§ **HOW TO COMPLETE THIS TASK**: Continue the abstract on antimicrobial resistance below, starting after its final sentence.

§ **GIVEN PASSAGE**:
....................
Abstract
The evolution of antimicrobial resistance, and its subsequent emergence, have been identified as one of the great challenges of a generation. This evolutionary process has the capacity to render available therapies and control strategies ineffective. In turn, treatment failure can allow a relevant microbial pathogen to increase in prevalence and enable onward transmission. The significance of this for medicine, economic productivity, as well as ecological balance, maintenance of natural ecosystems and native taonga, should not be understated. This thesis details three original research projects, aimed at addressing the emergence of resistance.
First, to support the appropriate use of antibiotics, novel methods of identifying genetic signatures of resistance are established here, with a focus on application of these diagnostic methods at the point-of-care. Based on enzyme-assisted profiling of DNA sequences, these methods increase the resolving power of current gold standard methods, and allow accurate prediction of resistance at sites that were previously beyond the scope of these approaches. The translational nature, and commercial potential, of this work led it to be awarded the Division of Health Sciences ‘Translational Research Grant’ (2015), and the Otago Innovation ‘Proof of Concept Award’ (2016), with the generated intellectual property being the basis of a patent application (2017).
Secondly, the use of next-generation sequencing to identify signatures of resistance was explored. Advances in this field continue to revolutionise our scientific understanding of resistance, as well as expanding the repertoire of tools available to survey and control its emergence. An exploratory and systematic search of public next-generation sequence databases showed synthetic nucleic acid sequences are a frequent contaminant in next- generation sequence data. These sequences can harbor antibiotic resistance genes, appearing at rates sufficient to impact both the study of antibiotic resistance and confound prediction of antibiotic efficacy in clinical settings. These findings have been presented internationally, with measures introduced to public sequence databases to address the observed contaminant sequences.
....................
§ **EXTRACTED ENTRIES**:
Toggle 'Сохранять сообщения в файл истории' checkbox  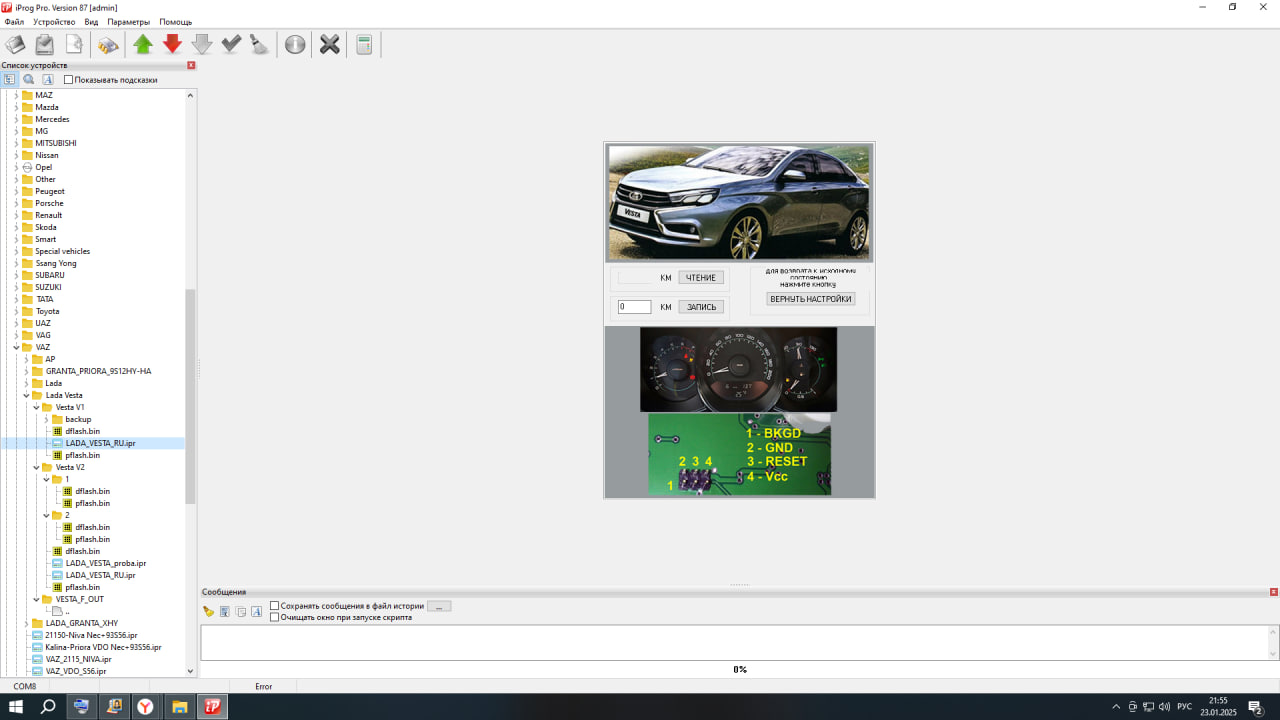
....................
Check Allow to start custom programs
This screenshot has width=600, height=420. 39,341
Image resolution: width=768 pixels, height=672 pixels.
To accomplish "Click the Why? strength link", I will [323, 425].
....................
§ **REPLY TO THE EXERCISE**:
Agricultural applications of antimicrobials are a major driver of resistance globally, with established flow-on effects in both agricultural and clinical settings. In New Zealand, agricultural use of antibiotics is limited compared to other nations, although assessment of resistance in this setting has value.An exploration of the phylogenetic history and evolutionary trajectories of globally-sourced Streptococcus uberis, a major agricultural pathogen in New Zealand cattle, was made here. This revealed geographically defined lineages, varying rates of antimicrobial resistance, and presents a hypothesis for a novel genetic basis of the observed high-virulence and subclinical phenotypes observed in the species.
A series of short perspective essays, elaborating on the themes and ideas relevant to the presented works, are provided. Each aim to place the collected research in a broader social and scientific context.